Blog Post No. 34
27th May 2016
Copyright © Renata Taylor-Byrne 2016
Renata’s Coaching & Counselling blog: Barbara Sher on finding and following your dreams before it’s too late…
A rave review of “It’s only too late if you don’t start now: How to create your second life at any age”
In this blog I want to share with you some of the insights and useful ideas from Barbara Sher in this book on self-understanding and career development. I hope you find them of some use as you design or redesign your life. She did a lot of research into how we grow, and develop into completely unique human beings.

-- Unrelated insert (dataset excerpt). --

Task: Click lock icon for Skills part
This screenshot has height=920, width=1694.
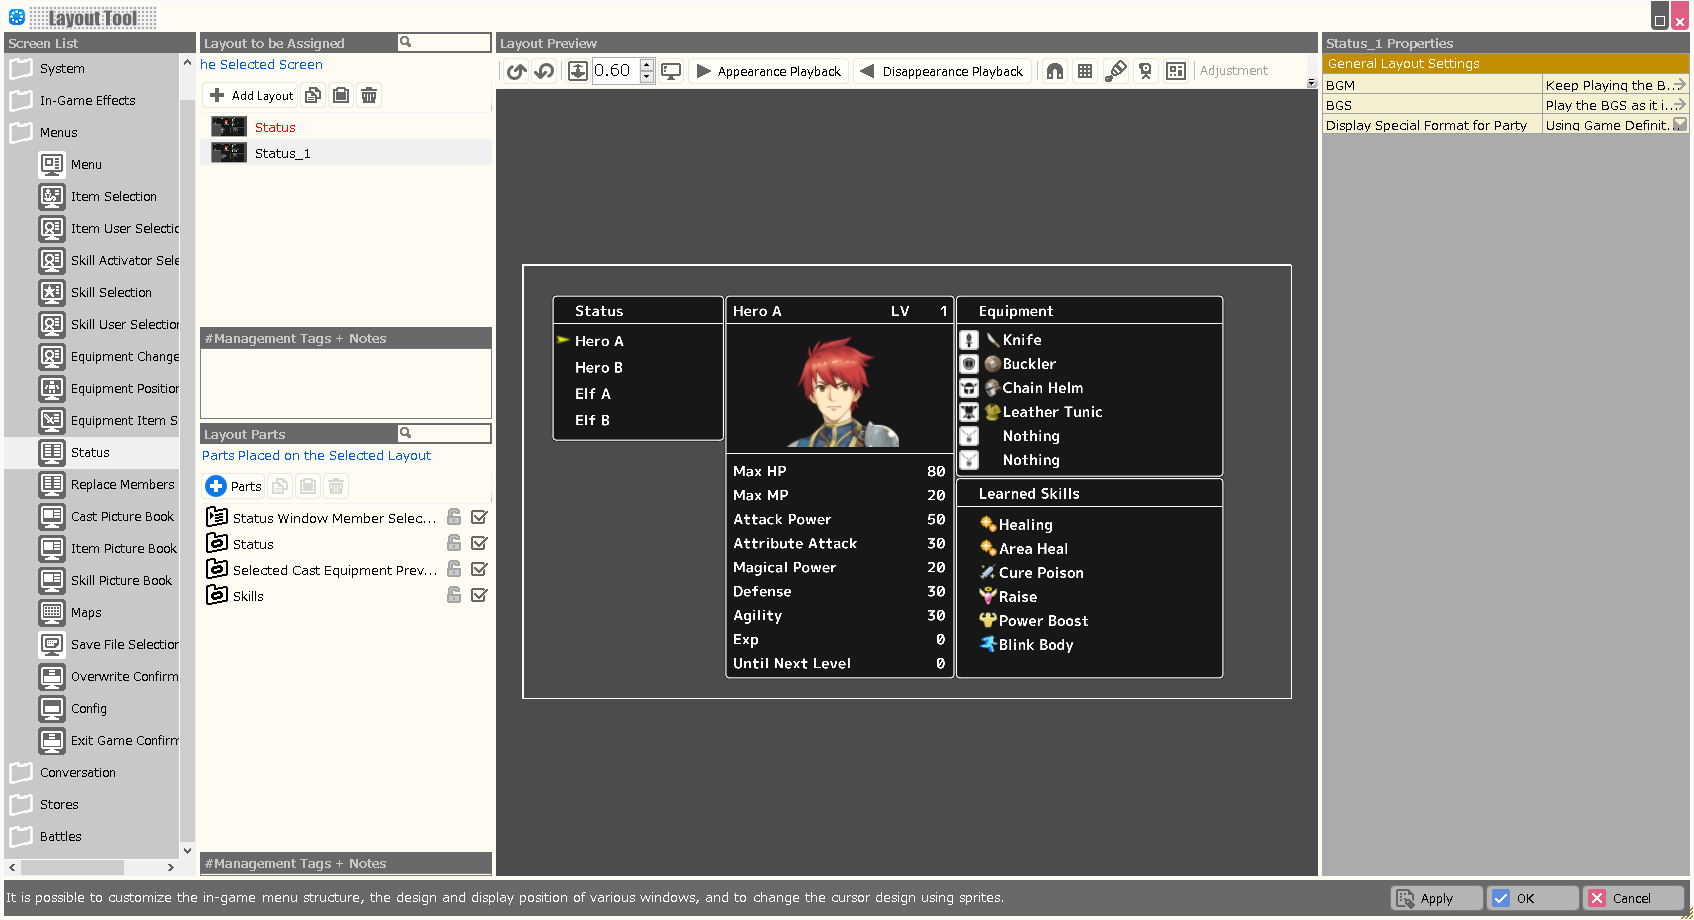Action: click(x=454, y=595)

The reason I am sharing with you what Barbara Sher has written is because she has carefully analysed how we can lose track of ourselves in the first half of our lives. She has created powerful exercises to help us get back in contact with ourselves, so that we can create the best life for us: not the life that others think we should have.
Some people think that after 40, their future looks “all downhill”
Barbara Sher agrees with the view that life changes as you get older, but not in a negative way. This is her view of life after 40:
“…You’re walking down a new street. As a matter of fact, this is one of life’s most significant turns. But the minute you step round that corner what you’re going to see will astonish you,” and she goes on to state:
“Your first life (before the age of 40 approximately) belongs to nature. Your second life belongs to you.”
If you have reached midlife, you may feel that your possibilities are more restricted than when you were younger, and this view is encouraged by our surrounding society. Employers, despite government legislation, still see older people as less employable than younger candidates for the same job.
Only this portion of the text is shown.